# Confused



## Potatomusings (Oct 11, 2019)

I thought I wasn’t the kind of person who would purposefully hurt someone, until last night when my husband told me I make him unhappy. The past year has been unimaginably horrible. I lost my sister suddenly and prematurely while I was 8 weeks pregnant. My husband has been my rock throughout, but according to him, for the past few months he has been very unhappy and the main reason is me. I am at a loss for words, I don’t know what to say or think. Any advice would be welcome, especially from those who have lost siblings.


----------



## MJJEAN (Jun 26, 2015)

I haven't lost a sibling, but I lost my mom when I was 20, my grandparents in my teens, various Aunts and Uncles, some friends, and my son.

How are you handling your grief? What behaviors or words does your husband say cause this unhappiness?


----------



## EleGirl (Dec 3, 2011)

Sorry for yout loss. How long ago did your sister pass away?

How old is your baby now?

Did he give you any details as to why he's unhappy?


----------



## MattMatt (May 19, 2012)

Do you really make him unhappy? Or is the situation other than what it appears to be?


----------



## Marduk (Jul 16, 2010)

I don’t know what’s going on, because you need to give us more details, but I’ve been my wife’s support system for a few years now, and I can say a few things about that.

For one, it’s exhausting. Your life is literally not your own. You need to always try to be stable, even when everything’s unstable around you. It’s a lot of hard work always being centered when the person you’re supporting is off-kilter.

For another, it’s very lonely. Nothing is about you, for you, or has anything to do with you. You are a function - support system - not a person. Nobody’s there for you, because all focus is elsewhere.

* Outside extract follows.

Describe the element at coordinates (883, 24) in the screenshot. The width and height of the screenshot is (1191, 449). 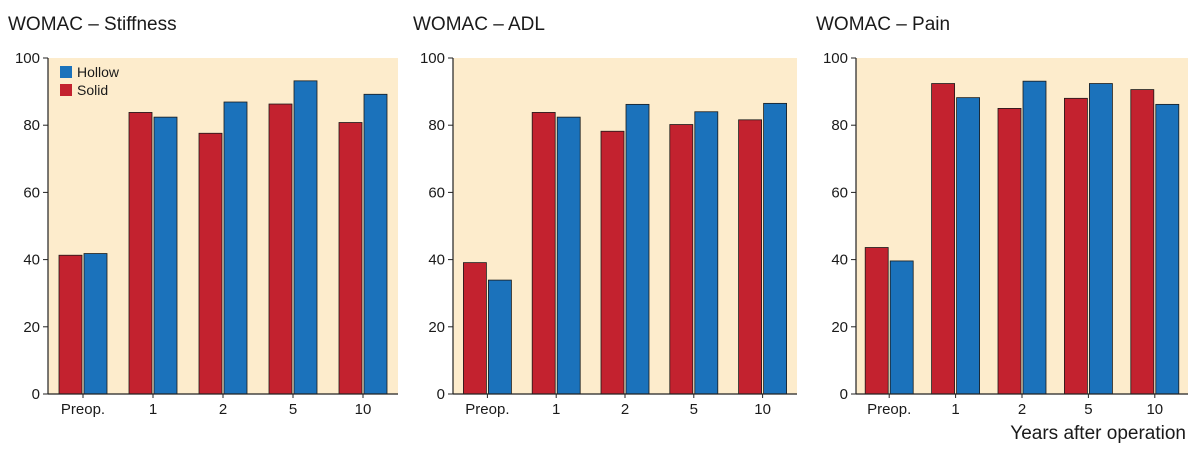
I see `chart-title: WOMAC – Pain` at that location.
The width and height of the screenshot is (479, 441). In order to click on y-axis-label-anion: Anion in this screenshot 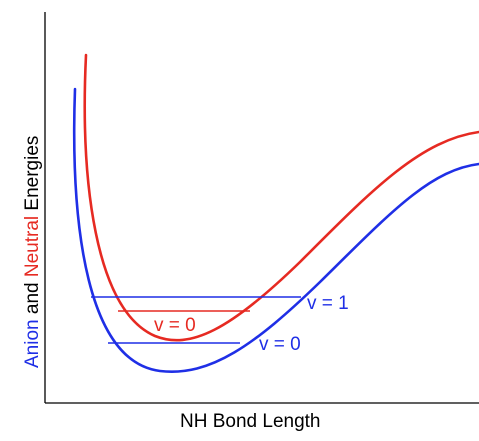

Lastly, it can feel like your pain, your trauma, your feelings just don’t matter. Which is kind of the case. This can cause resentment if you let it.

Do you think any of these things resonate with your situation?


----------



## Tilted 1 (Jul 23, 2019)

Do try, and change for your marriage sake. I know loss of my wife's family, it was pretty easy to put all the burden on your spouse. But when they are full the one dependent on the other spouse, can't see through the pain the they have taken advantage of their spouse. In a way that seems unloving. It can be a shared burden, but not fully dependent on the other. Sorry for your loss.


----------